**Task prompt:** Rewrite everything from the line containing "713x377 pixels." down to the line containing "coord(33,18)", changing "hourglass icon" to "timer icon" and leaving the rest of those entries untouched.

**Data entries:**

((

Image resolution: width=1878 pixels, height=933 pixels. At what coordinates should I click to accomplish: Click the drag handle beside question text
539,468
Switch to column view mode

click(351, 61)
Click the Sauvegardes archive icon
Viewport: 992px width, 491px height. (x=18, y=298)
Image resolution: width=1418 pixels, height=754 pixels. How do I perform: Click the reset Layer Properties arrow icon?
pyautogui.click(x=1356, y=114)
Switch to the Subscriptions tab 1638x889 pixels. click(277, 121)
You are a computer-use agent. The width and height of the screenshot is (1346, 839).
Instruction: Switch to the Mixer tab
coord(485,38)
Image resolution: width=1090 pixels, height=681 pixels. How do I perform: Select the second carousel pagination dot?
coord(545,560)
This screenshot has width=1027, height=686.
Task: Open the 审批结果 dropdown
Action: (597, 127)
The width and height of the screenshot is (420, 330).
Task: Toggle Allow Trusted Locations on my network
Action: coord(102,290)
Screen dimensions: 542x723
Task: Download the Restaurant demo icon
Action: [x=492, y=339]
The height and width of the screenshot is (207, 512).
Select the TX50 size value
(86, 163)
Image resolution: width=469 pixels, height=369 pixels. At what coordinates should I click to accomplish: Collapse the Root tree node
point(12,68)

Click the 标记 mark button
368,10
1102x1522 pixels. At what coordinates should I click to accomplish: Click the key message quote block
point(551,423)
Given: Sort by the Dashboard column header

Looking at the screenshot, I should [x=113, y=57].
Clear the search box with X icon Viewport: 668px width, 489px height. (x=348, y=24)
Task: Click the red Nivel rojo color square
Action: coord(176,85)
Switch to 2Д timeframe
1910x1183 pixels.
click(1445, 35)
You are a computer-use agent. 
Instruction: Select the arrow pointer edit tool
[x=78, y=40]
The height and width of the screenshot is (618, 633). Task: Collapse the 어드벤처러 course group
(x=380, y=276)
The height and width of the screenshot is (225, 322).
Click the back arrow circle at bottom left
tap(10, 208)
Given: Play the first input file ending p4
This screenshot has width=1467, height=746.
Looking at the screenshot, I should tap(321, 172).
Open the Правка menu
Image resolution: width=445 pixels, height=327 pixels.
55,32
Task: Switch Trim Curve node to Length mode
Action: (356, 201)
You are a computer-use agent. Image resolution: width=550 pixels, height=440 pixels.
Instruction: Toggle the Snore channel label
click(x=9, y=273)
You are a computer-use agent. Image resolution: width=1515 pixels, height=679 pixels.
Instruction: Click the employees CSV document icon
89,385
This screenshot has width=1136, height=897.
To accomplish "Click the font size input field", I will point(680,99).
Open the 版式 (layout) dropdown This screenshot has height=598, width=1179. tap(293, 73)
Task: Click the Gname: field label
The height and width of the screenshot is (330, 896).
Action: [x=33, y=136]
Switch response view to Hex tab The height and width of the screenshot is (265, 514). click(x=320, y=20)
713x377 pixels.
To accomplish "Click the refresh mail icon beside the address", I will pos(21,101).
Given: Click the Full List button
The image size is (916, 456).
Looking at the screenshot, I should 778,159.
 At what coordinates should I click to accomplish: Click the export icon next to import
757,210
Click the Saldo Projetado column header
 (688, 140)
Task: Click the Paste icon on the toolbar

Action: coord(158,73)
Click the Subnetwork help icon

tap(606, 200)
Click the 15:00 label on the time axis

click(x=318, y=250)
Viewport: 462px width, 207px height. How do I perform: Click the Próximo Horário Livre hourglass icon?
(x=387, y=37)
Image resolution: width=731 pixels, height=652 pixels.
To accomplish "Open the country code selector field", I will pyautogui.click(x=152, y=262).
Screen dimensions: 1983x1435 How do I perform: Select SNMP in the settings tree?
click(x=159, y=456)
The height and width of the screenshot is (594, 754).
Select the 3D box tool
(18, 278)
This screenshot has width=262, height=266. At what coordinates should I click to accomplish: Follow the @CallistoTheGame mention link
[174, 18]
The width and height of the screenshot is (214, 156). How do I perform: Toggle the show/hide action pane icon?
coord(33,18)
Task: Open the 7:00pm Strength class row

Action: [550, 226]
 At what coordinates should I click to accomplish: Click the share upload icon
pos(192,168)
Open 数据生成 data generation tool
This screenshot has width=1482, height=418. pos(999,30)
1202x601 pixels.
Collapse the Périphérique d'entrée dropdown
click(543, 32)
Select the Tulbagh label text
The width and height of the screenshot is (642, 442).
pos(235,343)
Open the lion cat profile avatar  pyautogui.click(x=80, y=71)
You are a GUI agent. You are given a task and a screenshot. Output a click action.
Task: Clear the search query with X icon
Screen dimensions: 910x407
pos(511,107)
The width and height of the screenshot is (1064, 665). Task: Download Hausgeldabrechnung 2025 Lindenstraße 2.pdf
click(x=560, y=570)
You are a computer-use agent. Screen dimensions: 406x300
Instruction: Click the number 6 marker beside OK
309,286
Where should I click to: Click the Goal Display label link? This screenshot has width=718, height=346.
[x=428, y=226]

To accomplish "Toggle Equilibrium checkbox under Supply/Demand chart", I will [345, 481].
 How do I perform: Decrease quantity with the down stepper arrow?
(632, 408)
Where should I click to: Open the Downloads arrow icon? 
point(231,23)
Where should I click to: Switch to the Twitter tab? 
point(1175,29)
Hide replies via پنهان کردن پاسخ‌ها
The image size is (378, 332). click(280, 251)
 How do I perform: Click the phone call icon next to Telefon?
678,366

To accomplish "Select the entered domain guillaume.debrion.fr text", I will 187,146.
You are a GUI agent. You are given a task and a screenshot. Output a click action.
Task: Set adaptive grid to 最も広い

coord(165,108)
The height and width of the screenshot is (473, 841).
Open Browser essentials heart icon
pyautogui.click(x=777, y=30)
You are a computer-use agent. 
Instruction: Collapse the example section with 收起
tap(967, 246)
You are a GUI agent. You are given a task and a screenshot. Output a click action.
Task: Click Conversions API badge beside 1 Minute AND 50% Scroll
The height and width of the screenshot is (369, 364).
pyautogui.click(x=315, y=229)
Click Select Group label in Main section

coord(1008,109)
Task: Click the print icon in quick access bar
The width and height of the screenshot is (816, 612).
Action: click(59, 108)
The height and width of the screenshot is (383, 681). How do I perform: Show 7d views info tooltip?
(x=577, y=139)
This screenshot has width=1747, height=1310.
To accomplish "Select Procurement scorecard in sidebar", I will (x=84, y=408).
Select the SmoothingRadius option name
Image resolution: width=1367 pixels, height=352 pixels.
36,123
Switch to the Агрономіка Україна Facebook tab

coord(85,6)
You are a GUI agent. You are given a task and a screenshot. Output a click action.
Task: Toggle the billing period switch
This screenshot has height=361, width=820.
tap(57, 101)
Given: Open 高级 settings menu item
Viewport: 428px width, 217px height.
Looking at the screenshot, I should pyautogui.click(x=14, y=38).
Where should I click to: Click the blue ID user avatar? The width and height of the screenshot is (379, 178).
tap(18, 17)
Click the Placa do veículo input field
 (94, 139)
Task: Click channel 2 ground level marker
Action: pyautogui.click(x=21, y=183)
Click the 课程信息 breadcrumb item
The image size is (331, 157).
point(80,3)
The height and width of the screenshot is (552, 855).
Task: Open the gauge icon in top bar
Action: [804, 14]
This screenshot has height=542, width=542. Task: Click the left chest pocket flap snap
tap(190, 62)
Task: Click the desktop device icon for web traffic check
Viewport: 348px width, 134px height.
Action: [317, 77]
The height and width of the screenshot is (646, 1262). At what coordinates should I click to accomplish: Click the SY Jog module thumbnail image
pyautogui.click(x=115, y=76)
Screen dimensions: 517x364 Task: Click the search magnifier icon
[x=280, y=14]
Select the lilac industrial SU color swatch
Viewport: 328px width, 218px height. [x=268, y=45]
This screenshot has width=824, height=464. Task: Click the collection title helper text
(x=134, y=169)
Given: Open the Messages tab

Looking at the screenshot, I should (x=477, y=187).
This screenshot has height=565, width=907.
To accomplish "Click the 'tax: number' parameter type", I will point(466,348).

))

**Solution below:**
713x377 pixels.
To accomplish "Click the refresh mail icon beside the address", I will pos(21,101).
Given: Click the Full List button
The image size is (916, 456).
Looking at the screenshot, I should 778,159.
 At what coordinates should I click to accomplish: Click the export icon next to import
757,210
Click the Saldo Projetado column header
 (688, 140)
Task: Click the Paste icon on the toolbar

Action: coord(158,73)
Click the Subnetwork help icon

tap(606, 200)
Click the 15:00 label on the time axis

click(x=318, y=250)
Viewport: 462px width, 207px height. How do I perform: Click the Próximo Horário Livre timer icon?
(x=387, y=37)
Image resolution: width=731 pixels, height=652 pixels.
To accomplish "Open the country code selector field", I will pyautogui.click(x=152, y=262).
Screen dimensions: 1983x1435 How do I perform: Select SNMP in the settings tree?
click(x=159, y=456)
The height and width of the screenshot is (594, 754).
Select the 3D box tool
(18, 278)
This screenshot has width=262, height=266. At what coordinates should I click to accomplish: Follow the @CallistoTheGame mention link
[174, 18]
The width and height of the screenshot is (214, 156). How do I perform: Toggle the show/hide action pane icon?
coord(33,18)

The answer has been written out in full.